Day in the Life...
My name is Janet. I am now 17 years old. When I was diagnosed, I was 12 years old. So, for my story about my diagnosis, during the year of 2012, I was in 7th grade at the time. I was a little overweight so I decided to lose some weight. It was working out very nicely for me and I felt great too. Then soon I couldn't stop losing the weight which caused me to look a lot different to a lot of people. Mostly ever morning I would drink a glass of milk, a Powerade, and 2 glasses of water, but I was still thirsty. Soon people were wondering if I was anorexic and my mom decided to confront me about it. I told her I wasn't trying to lose the weight anymore, so I went to the doctors on January 30th, 2012. My doctor told me I had to go to the hospital because I had Juvenile diabetes. This was a very big shock to me and my family. My parents took me to the hospital where I got treated with insulin for the first time. It was the most comforting feeling after because then I didn't feel sick anymore and I started to feel better.
Some of the bad incidents I had with diabetes was when I was at work and I had given myself a dose of insulin to correct for food I ate. I then decided to sit down in a dressing room because I was tired. I soon woke up in the office of my manger with my mother and brother there trying to get me to eat something. I had no clue what was going on and it was one of the scariest moments for me so far.
One of the best things that has come with my diagnosis was when I learned about diabetes camp. I wasn't too sure about it at first but when I finally got the chance to go I loved it. I was truly grateful for all of the amazing people I met at camp who truly became my family in a weeks’ time. They truly blessed my life and made me realize it's okay who I am and that I can live with this disease. They comforted me and didn't make me feel like an "outsider". I am so thankful for all of my friends I met because I know these friendships will last a lifetime.
A Mother's Struggle:
During the summer of 2012, circumstances changed and I needed to look for daycare for my son for after school care and during the summer months.
I placed numerous phone calls to local daycare in the Altoona area to be told by each one that they would not be able to take my son because he is a diabetic and they did not have anyone to care for him.
I was literally at the last straw when someone told me to call and speak to Lily Pond. I spoke to the receptionist who put me in touch with their daycare coordinator. She listened to my plight and told me she would at least see if there was anything she would be able to help me with. A few days went by and I heard from their legal representative who wanted to talk to me about my request to have daycare options for my diabetic son.
I spoke at length with the legal representative, explained that I felt my son was being discriminated against because he had an incurable disease. I said I couldn’t understand why it would be any different from the children they take care of currently, which included peanut allergies, use of epi pens and breathing treatments for asthmatics.
I was told that they would speak with their personnel, speak with their attorney and get back to me. Within about two weeks, I was notified they had decided that they would educate their staff and be able to take care of Ethan; and for any future children who are in the same situation that we were.
When I got diagnosed with diabetes I was 8 years old. I had symptoms for a couple of months before my mom finally took me to the doctor. There were a few events that led up to my mom taking me. First was I was eating more than the normal 8- year old, more than my dad, and losing weight. I lost about 20 pounds and looked almost anorexic. I was pale as a ghost and felt sick a lot. My gymnastics coach told me I couldn't practice anymore until they found out what was wrong. A second event that led to my mom finally bringing me to the dr was when me and my dad went food shopping I ALWAYS had to go to the bathroom. While at the bathroom I would then get a drink. (I like to joke I drank the water fountain dry each time I would get a drink because I drank so much). Then I would find my dad and stay with him for about 5 more minutes before I had to go to the bathroom again. While there I would get a drink. This happened about 5-6 during the 1-1 1/2 I was food shopping with my dad. A third event was each night I would wake up around 2-3 times a night getting a drink and going to the bathroom. My parents did not know this until one night I didn't wake up but instead I wet the bed. They were very concerned about that because I was 8 years old. My mom finally took me to the doctor and my blood glucose was 599 mg/dL.

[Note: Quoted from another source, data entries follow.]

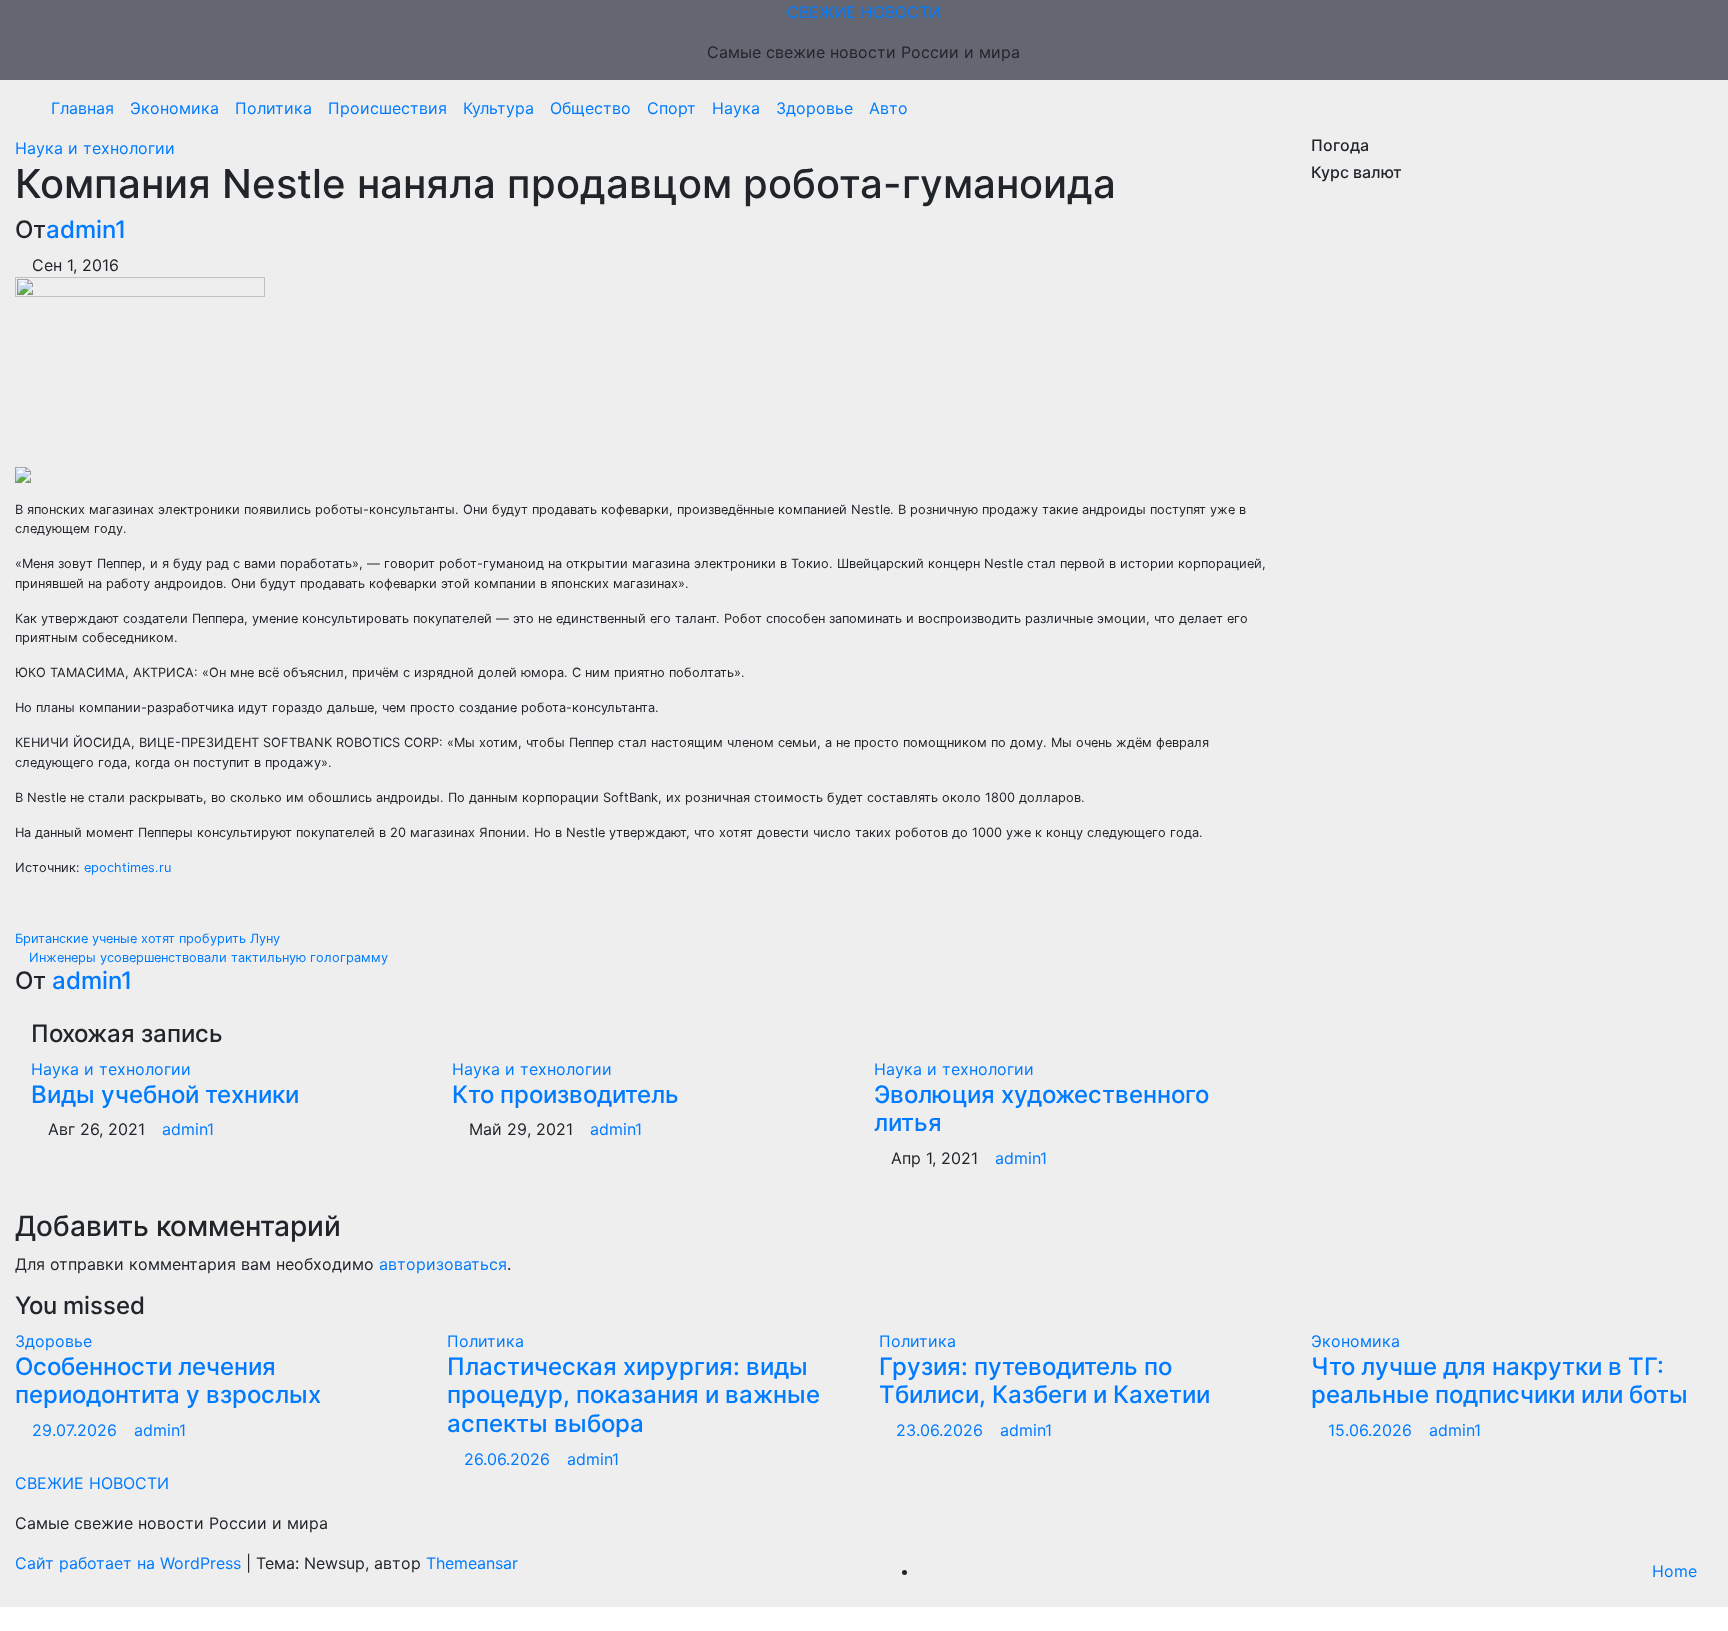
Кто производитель (565, 1094)
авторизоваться (443, 1264)
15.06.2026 (1372, 1430)
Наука (736, 108)
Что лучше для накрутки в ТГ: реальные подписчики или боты (1499, 1381)
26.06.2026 (509, 1459)
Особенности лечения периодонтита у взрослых (168, 1381)
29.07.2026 (77, 1430)
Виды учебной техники (165, 1094)
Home (1674, 1571)
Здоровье (814, 108)
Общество (590, 108)
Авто (888, 108)
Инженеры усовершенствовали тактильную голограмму (206, 957)
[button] (1691, 108)
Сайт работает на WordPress (130, 1563)
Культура (498, 108)
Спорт (671, 108)
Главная (82, 108)
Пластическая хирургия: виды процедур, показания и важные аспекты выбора (633, 1395)
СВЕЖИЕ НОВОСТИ (864, 12)
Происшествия (387, 108)
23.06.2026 (942, 1430)
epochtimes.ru (127, 867)
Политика (273, 108)
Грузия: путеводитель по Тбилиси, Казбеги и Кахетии (1044, 1381)
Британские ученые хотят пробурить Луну (149, 938)
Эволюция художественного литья (1041, 1109)
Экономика (174, 108)
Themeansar (472, 1563)
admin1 (86, 229)
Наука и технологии (95, 148)
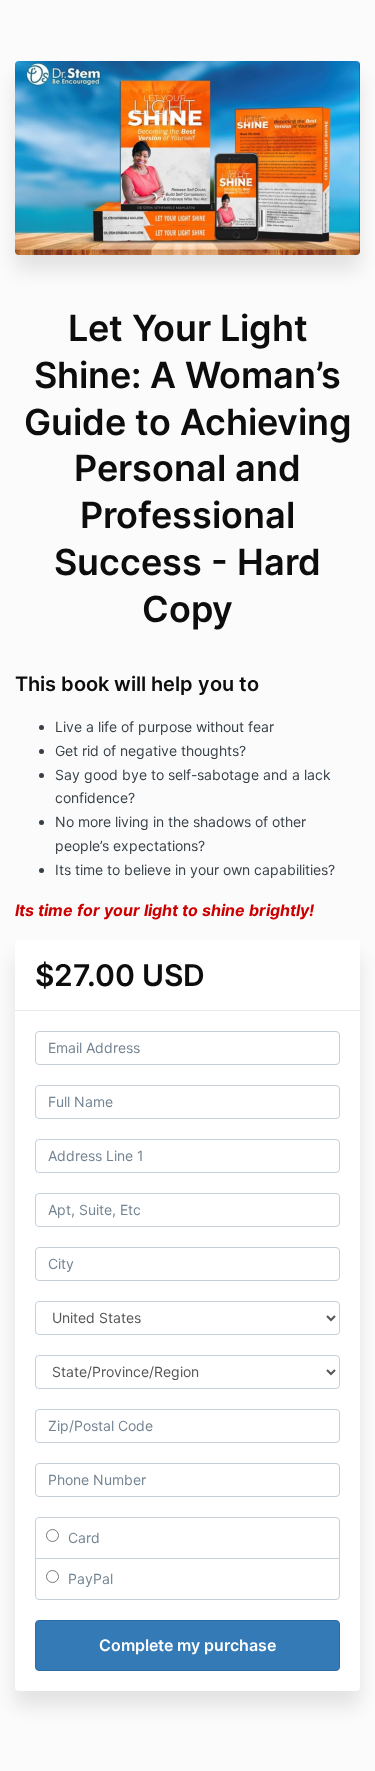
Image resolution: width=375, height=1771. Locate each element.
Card (82, 1537)
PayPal (88, 1578)
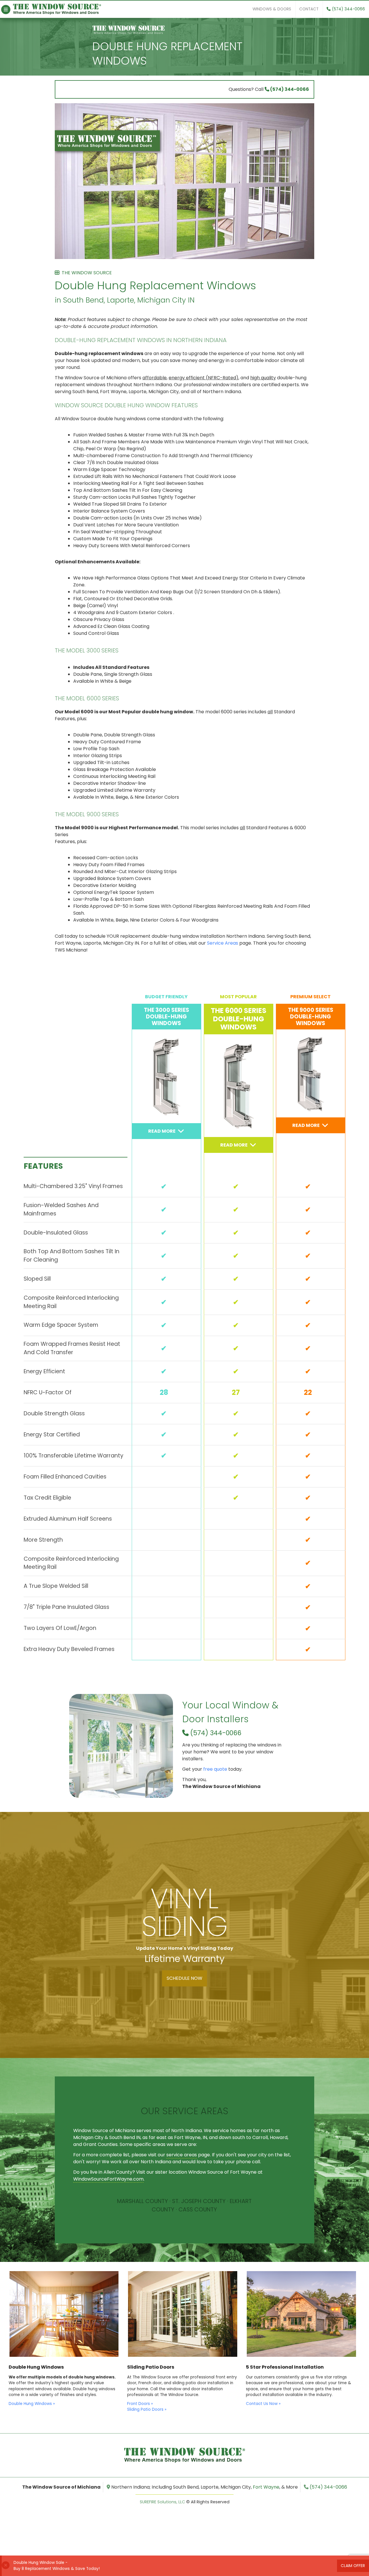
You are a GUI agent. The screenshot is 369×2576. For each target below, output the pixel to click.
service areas (181, 2154)
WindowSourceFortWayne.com (108, 2179)
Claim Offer (353, 2566)
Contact (309, 9)
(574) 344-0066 (348, 9)
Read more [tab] (162, 1131)
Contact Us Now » (263, 2403)
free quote (215, 1769)
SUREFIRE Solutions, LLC (162, 2502)
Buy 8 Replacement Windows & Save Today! (57, 2568)
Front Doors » (140, 2403)
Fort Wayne (266, 2487)
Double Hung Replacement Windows (167, 53)
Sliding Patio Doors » (146, 2409)
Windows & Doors (272, 9)
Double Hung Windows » (32, 2403)
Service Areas (222, 943)
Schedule (184, 1978)
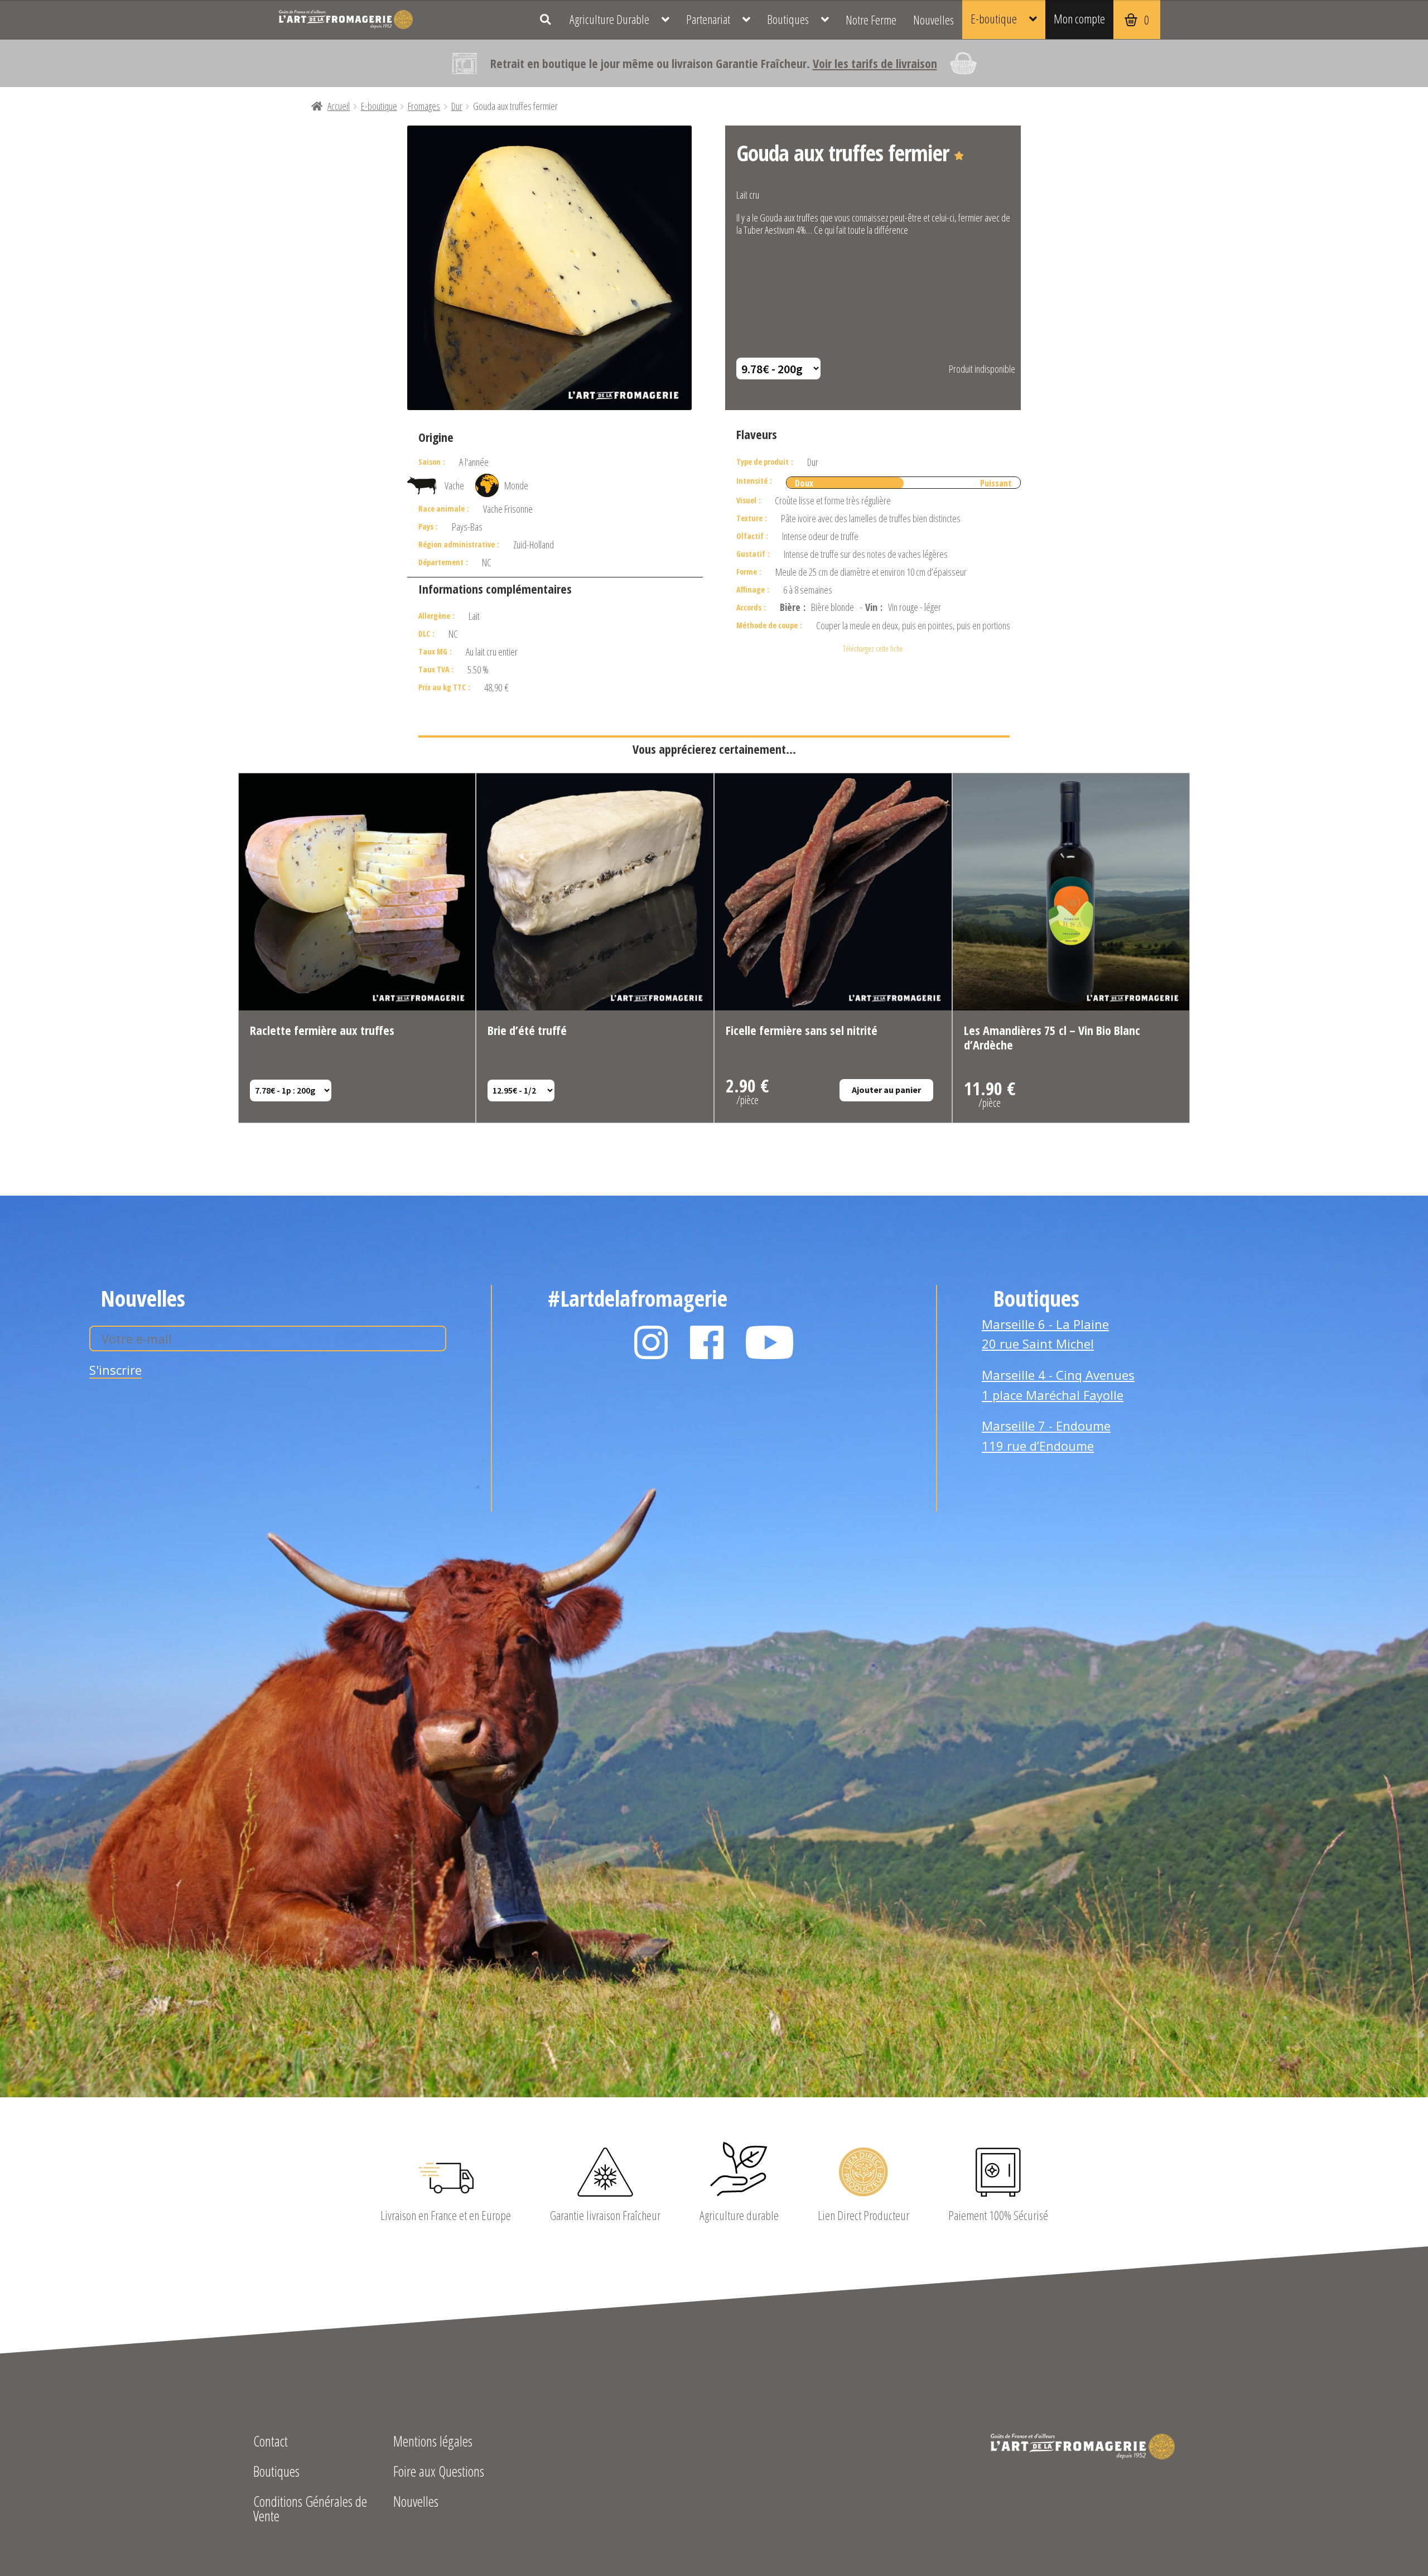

I am 16 now and I have been living with diabetes for 8 years. I have come accustom to checking my blood every time before I eat and when I don't feel well. I'd say my worst moment with T1D is last year a camp when my blood went to 24 mg/dL. I'm not exactly sure what happened when I was low because I blanked out, but I do remember when I woke up I realized I had peed myself! One of the best moments of T1D is being able to go to camp each year and make new friends who are all like me (and understand what I'm talking about when I say something about diabetes). Yes, diabetes does suck, but since I'm stuck with it (until they find a cure) I can learn to live with it the best way possible.